As vítimas foram recrutadas em cidades do interior paraibano com promessas de emprego digno, alojamento adequado e alimentação custeada pelo contratante. Porém, ao chegarem ao destino, encontraram uma realidade oposta: alojamentos precários, ausência de registro na carteira de trabalho, falta de equipamentos de proteção individual, jornadas exaustivas e atraso de até três meses nos salários.

O grupo estava alojado em uma casa alugada pela empresa, já sem energia elétrica e internet, e sob risco iminente de corte no abastecimento de água. Os colchões eram espalhados pelo chão e as poucas camas disponíveis estavam infestadas por percevejos.

A ação resultou na retirada imediata dos trabalhadores, na dispensa por culpa do empregador e no retorno seguro à Paraíba.
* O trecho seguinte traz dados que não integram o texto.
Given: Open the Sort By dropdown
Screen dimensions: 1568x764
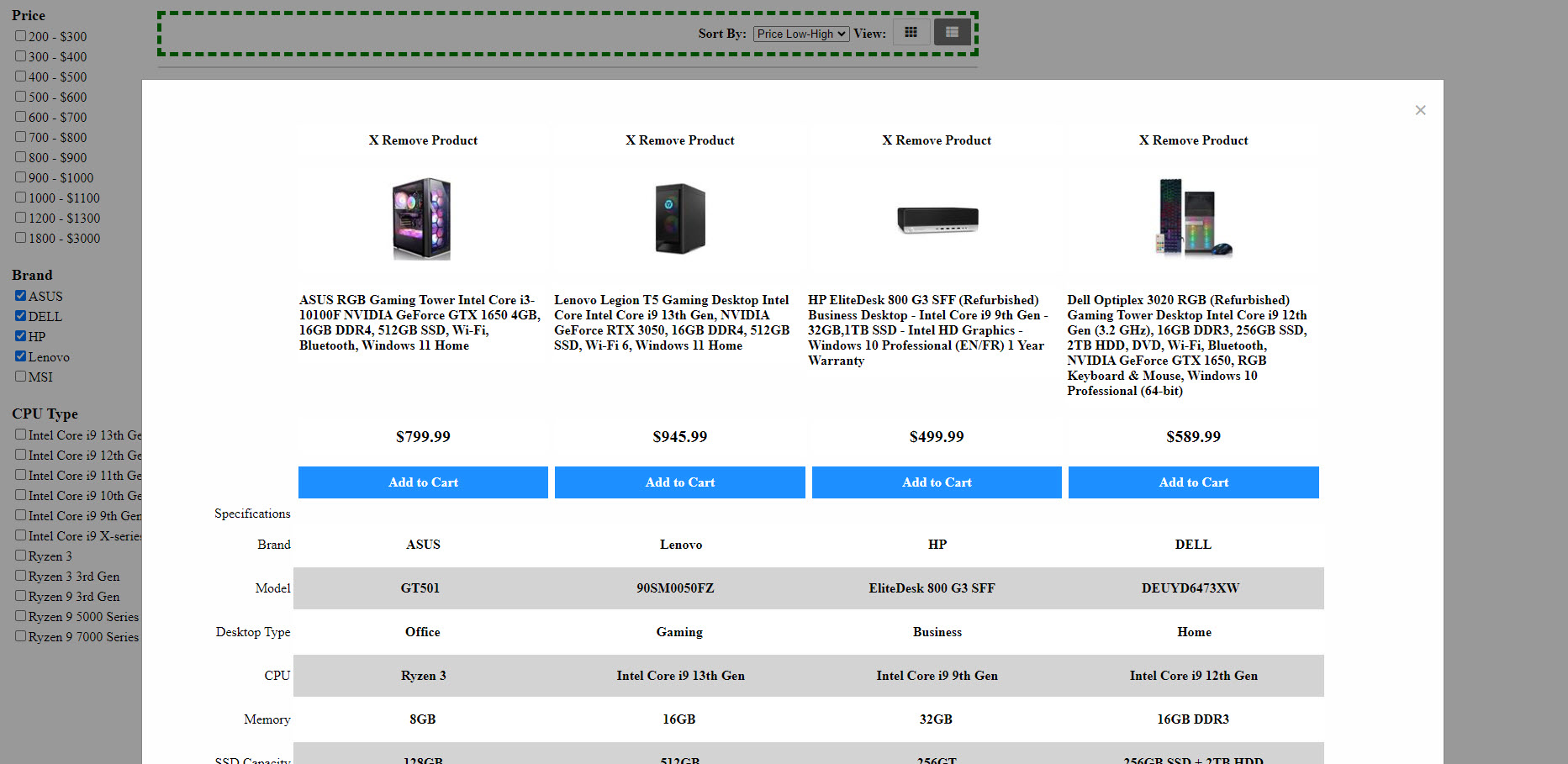Looking at the screenshot, I should [x=800, y=34].
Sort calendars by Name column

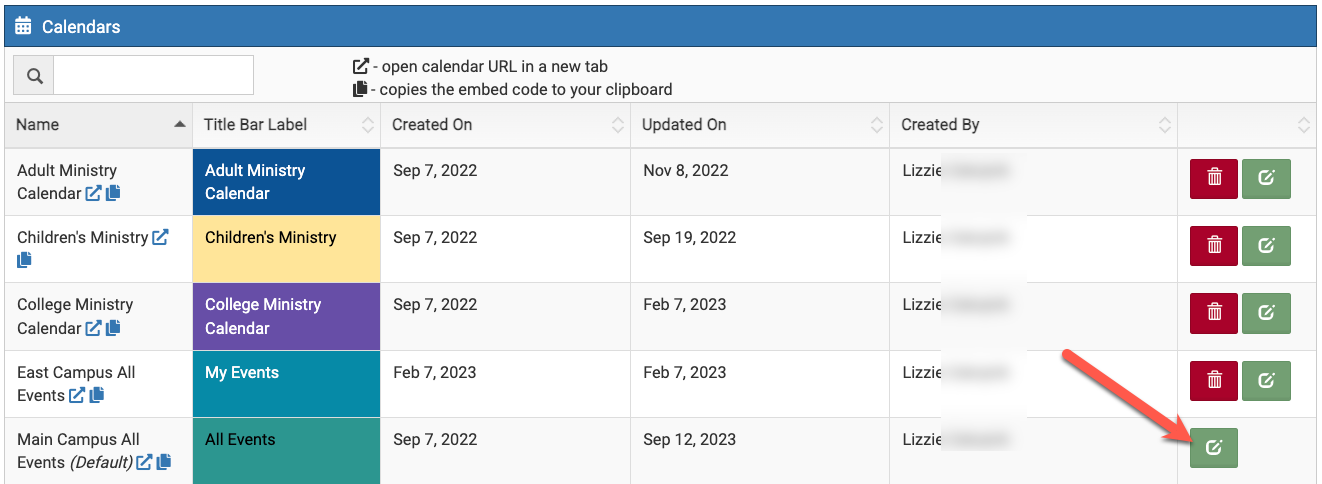click(x=98, y=125)
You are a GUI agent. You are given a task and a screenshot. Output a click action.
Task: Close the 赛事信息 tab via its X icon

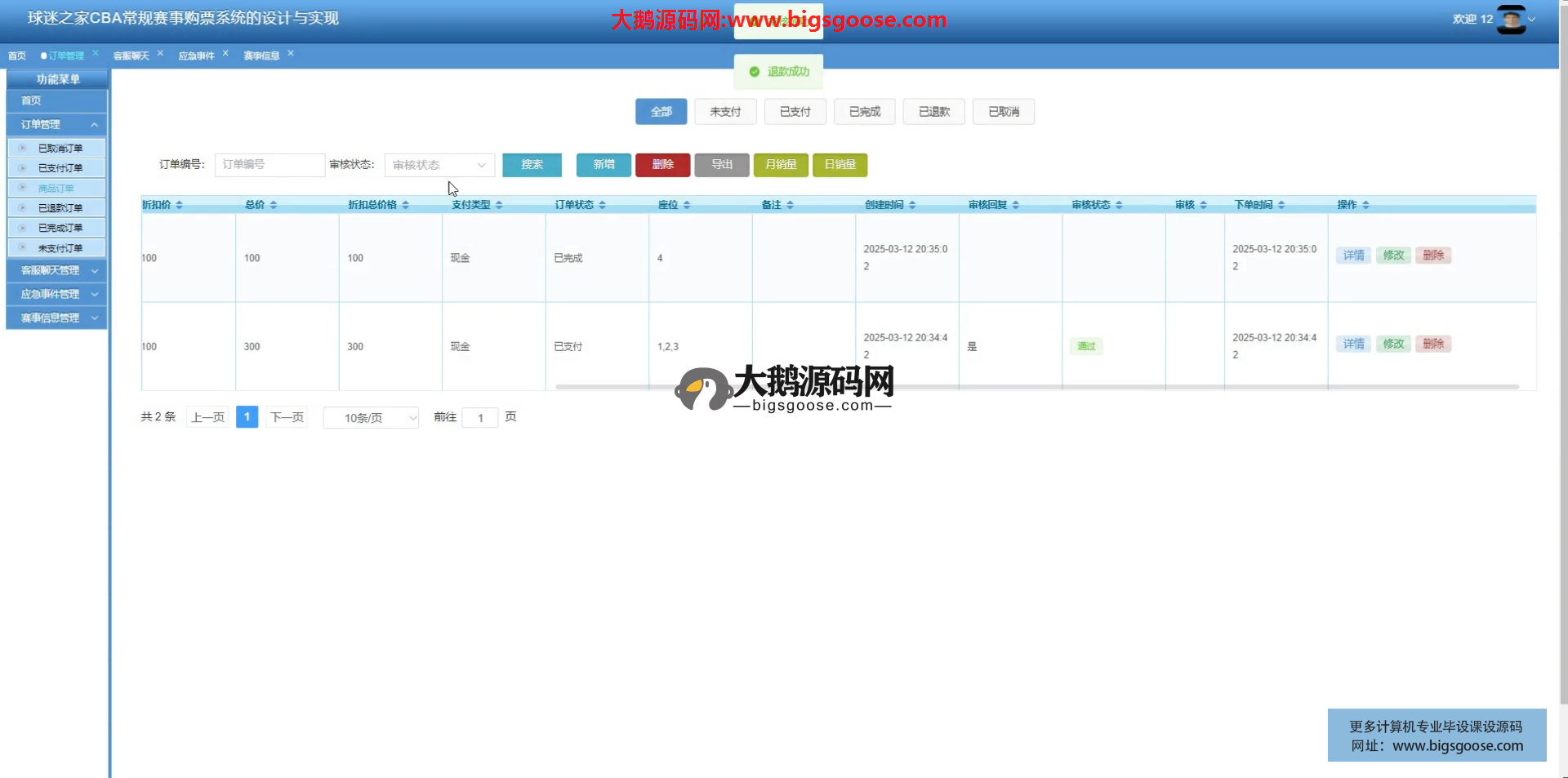[291, 53]
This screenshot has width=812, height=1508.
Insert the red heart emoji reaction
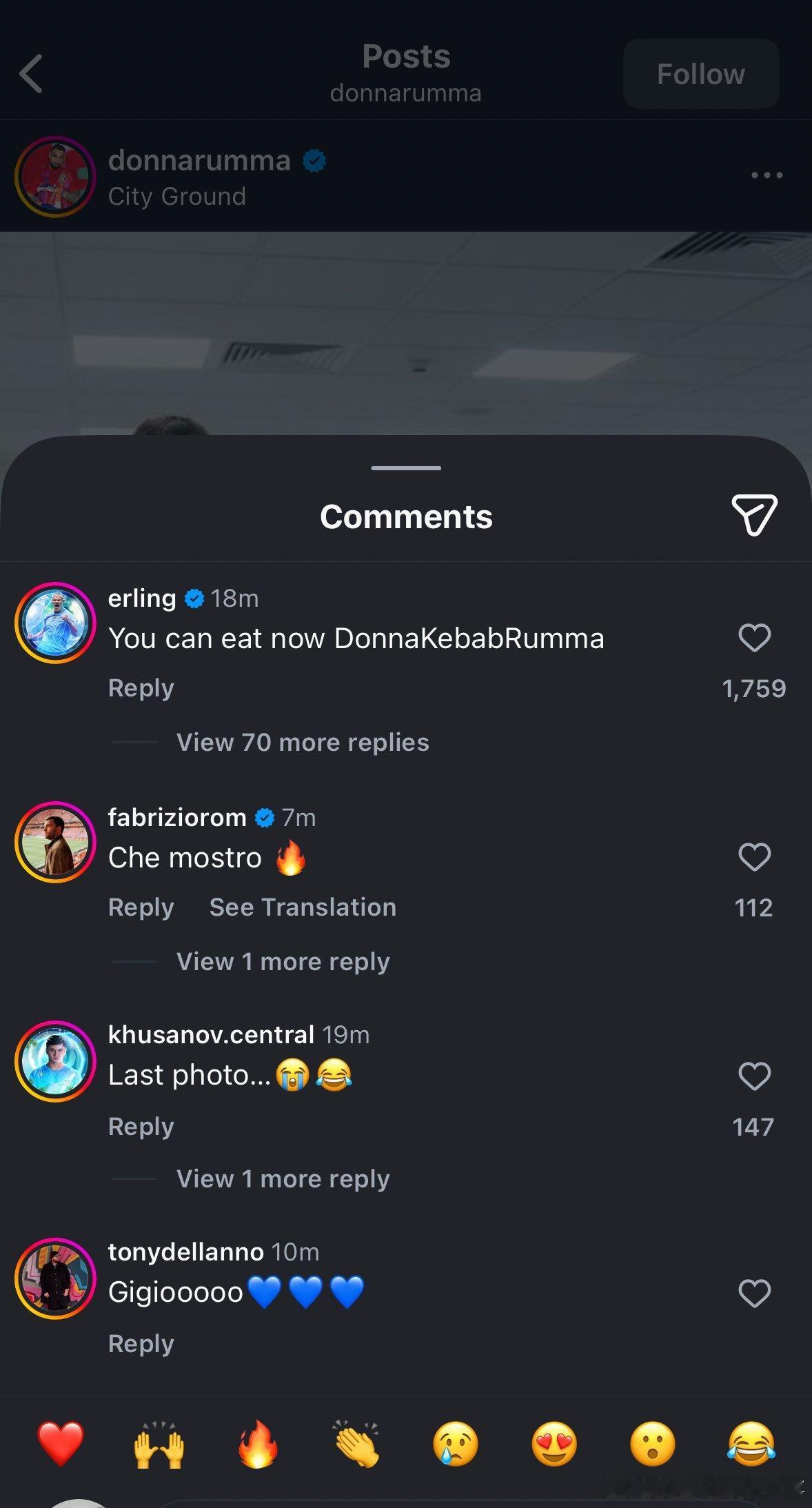point(61,1443)
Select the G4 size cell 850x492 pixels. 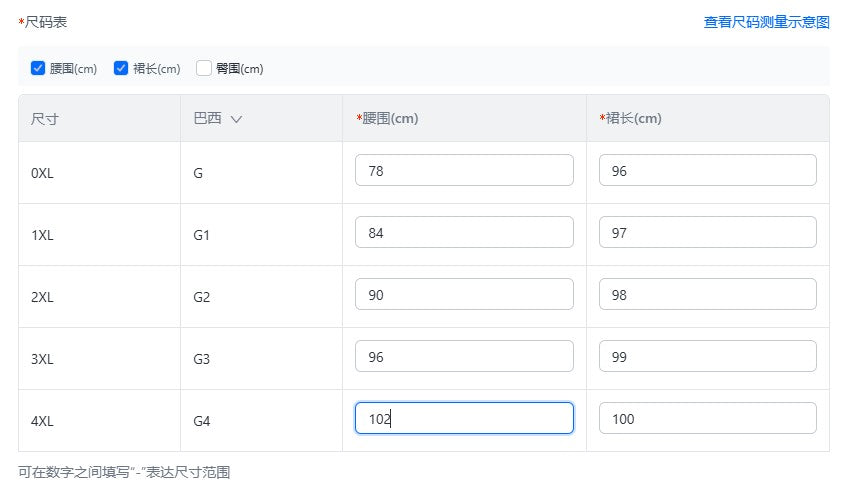click(202, 421)
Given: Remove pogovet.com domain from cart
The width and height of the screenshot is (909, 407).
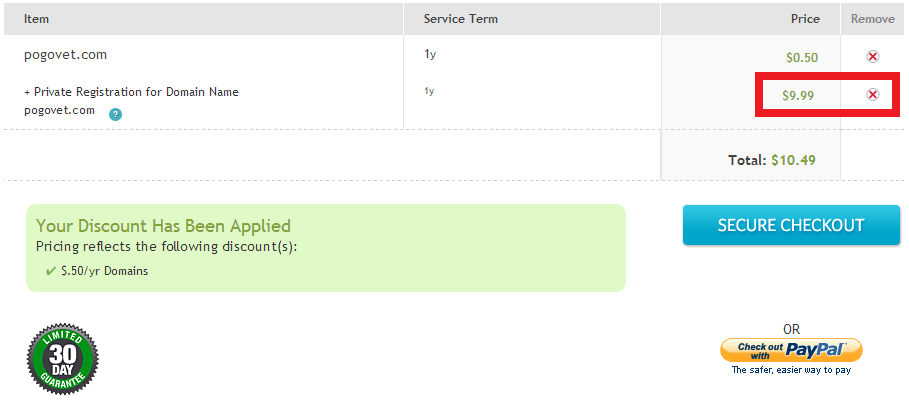Looking at the screenshot, I should coord(872,57).
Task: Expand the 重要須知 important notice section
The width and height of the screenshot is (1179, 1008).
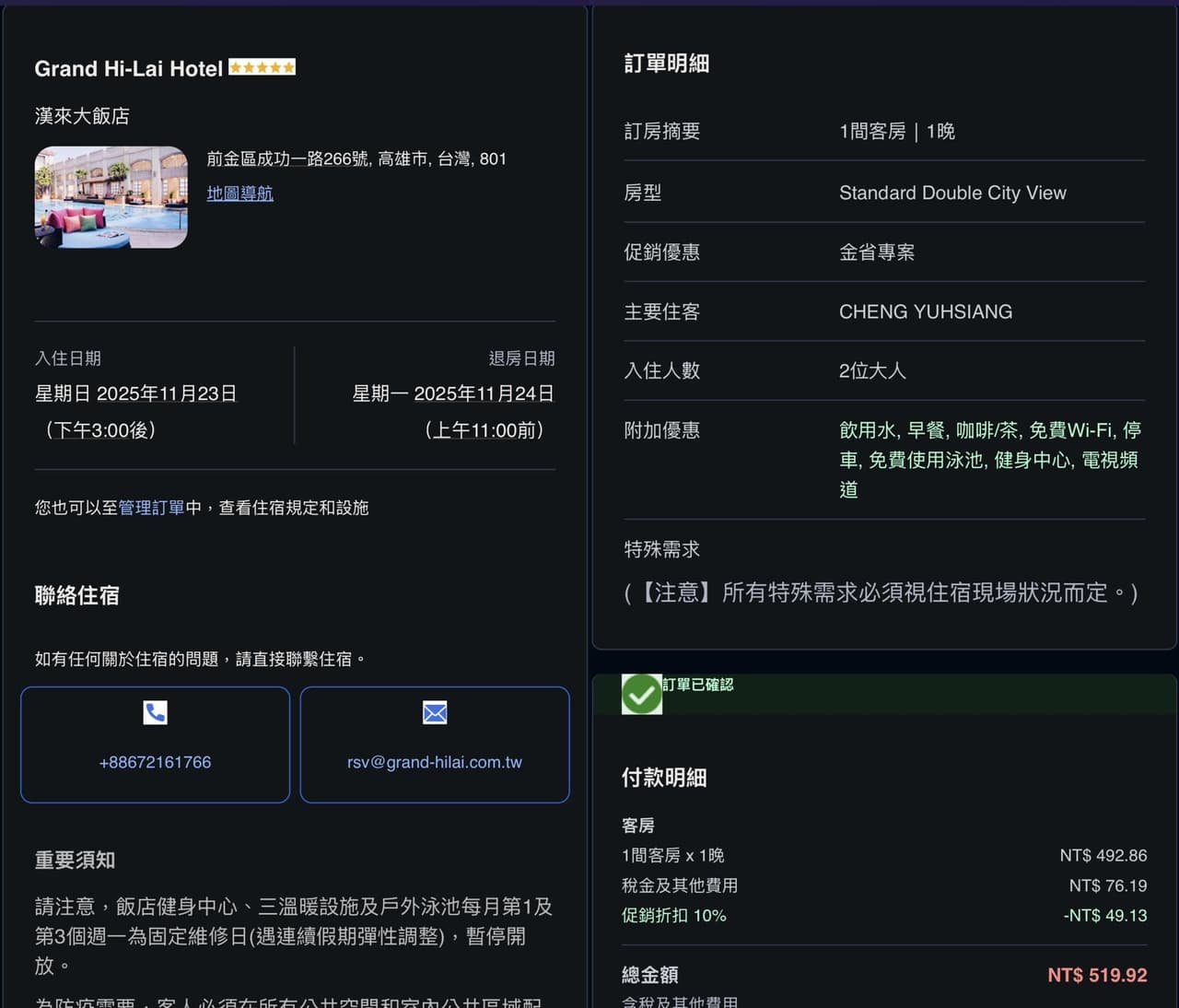Action: click(76, 860)
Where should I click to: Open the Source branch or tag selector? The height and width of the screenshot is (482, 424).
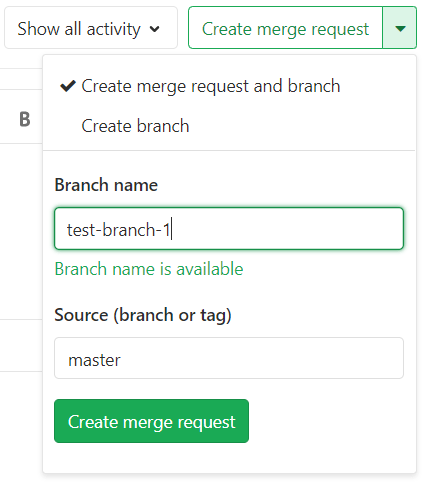click(x=229, y=358)
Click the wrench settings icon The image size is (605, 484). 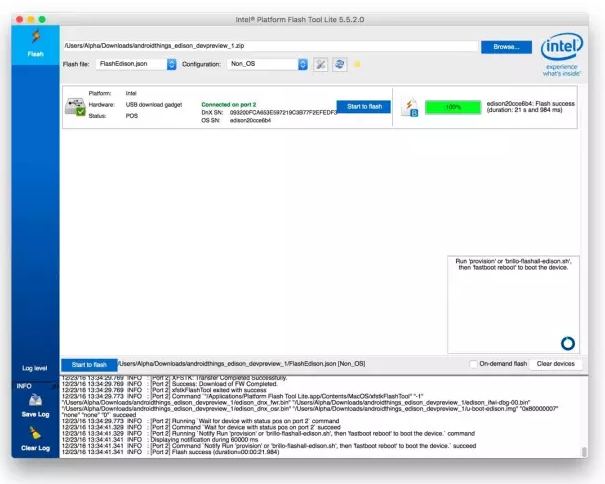click(x=321, y=64)
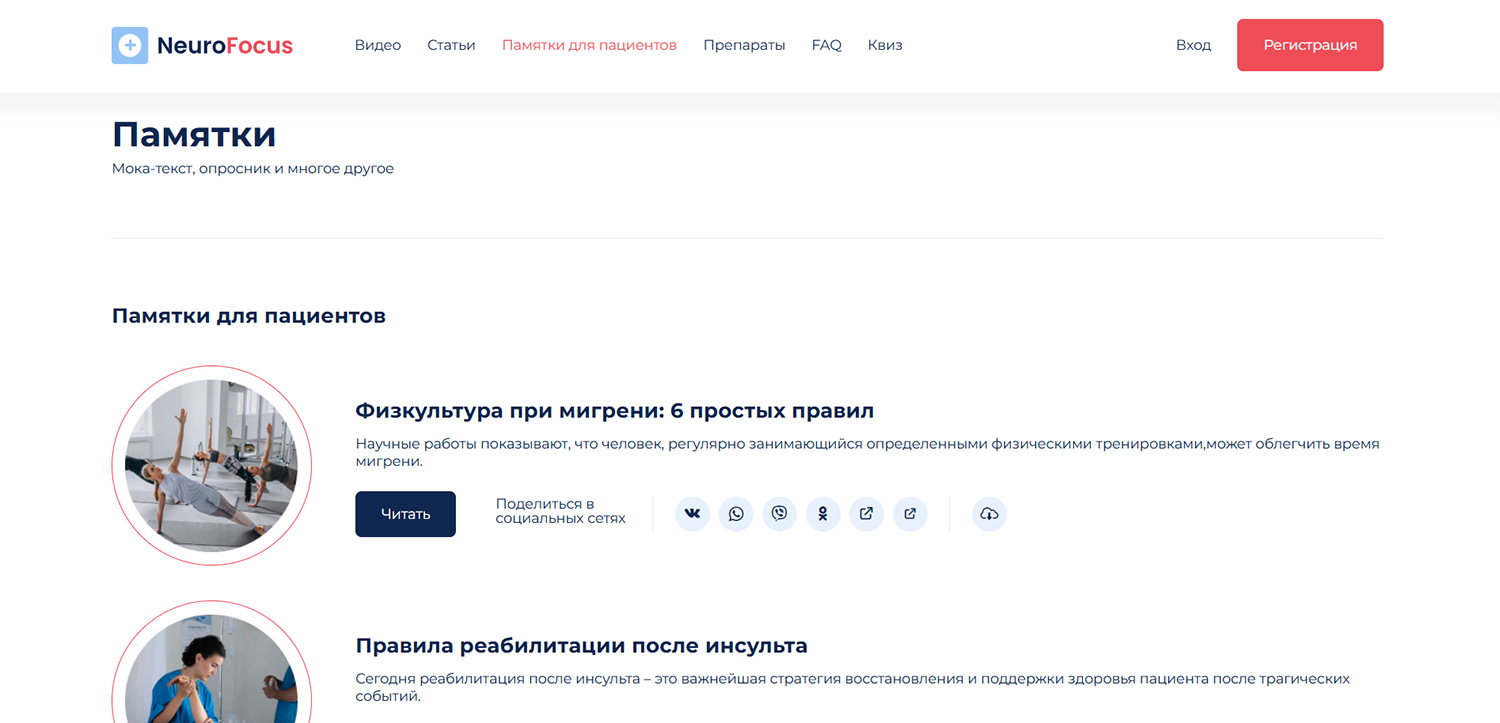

Como compensação, serão pagos R$ 301.415,02 em verbas rescisórias e R$ 95 mil em indenizações por danos morais, totalizando R$ 396.415,02. Um Termo de Ajustamento de Conduta (TAC) foi firmado para garantir que as normas trabalhistas sejam cumpridas.

Denúncias de trabalho escravo podem ser feitas anonimamente pelo Sistema Ipê (www.ipe.sit.trabalho.gov.br), desenvolvido em parceria com a Organização Internacional do Trabalho (OIT).